Introduction: Deep vein thrombosis (DVT) is a major cause of pulmonary thromboembolism. On the other hand, iron is an essential element for maintaining physiological homeostasis in the body, whereas excess iron leads to toxicity and free radical damage. Hence, iron accumulation is associated with the pathogenesis of several cardiovascular diseases. We have previously reported that dietary iron restriction (IR) prevents the development of hypertension and chronic kidney disease (CKD) in animal models of several cardiovascular diseases. In addition, we have shown that intracellular iron transport protein, transferrin receptor 1 (TfR1), is involved in the mechanism of several cardiovascular diseases. In this study, we hypothesized that iron and TfR1 play roles in the pathogenesis of DVT. We investigate the effects of dietary IR on the thrombus formation and resolution in a rat model of DVT. Methods: We performed the ligation of inferior vena cava to induce DVT in 8-week-old male Sprague-Dawley rats. After the ligation, rats were given either a normal diet (DVT group) or iron-restricted diet (DVT+IR group). The thrombus was harvested at 5days after the ligation. Results: At first, TfR1 expression was increased in the thrombus of a rat model of DVT, suggesting that iron and TfR1 play roles in the pathogenesis of DVT. Interestingly, dietary iron restriction reduced the thrombus size compared with the DVT group (180±17 mg/cm vs 135±13 mg/cm, DVT vs DVT+IR ; p < 0.05).
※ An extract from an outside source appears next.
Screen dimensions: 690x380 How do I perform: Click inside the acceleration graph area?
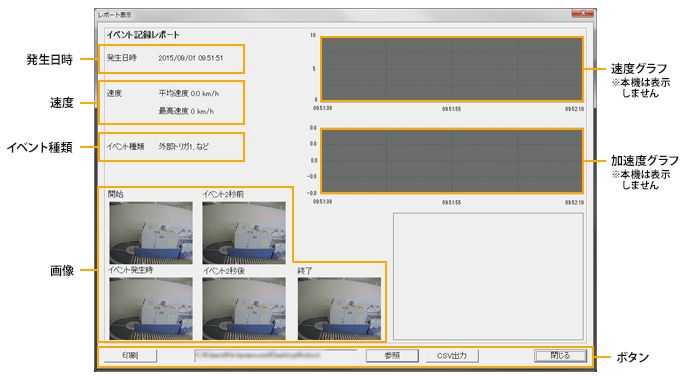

Intrathrombotic collagen content was diminished in the DVT+IR group compared with the DVT group. Intrathrombotic gene expression and activity of matrix metalloproteinase (MMP)-9 were increased in the DVT+IR group compared with the DVT group. In addition, the numbers of CD68 positive cells in the thrombus were fewer in the DVT+IR group than in the DVT group. Furthermore, intrathrombotic gene expression of urokinase-type plasminogen activator and tissue-type plasminogen activator was higher in the DVT+IR group than in the DVT group. Conclusions: These results suggest that iron plays a role in the pathogenesis of DVT.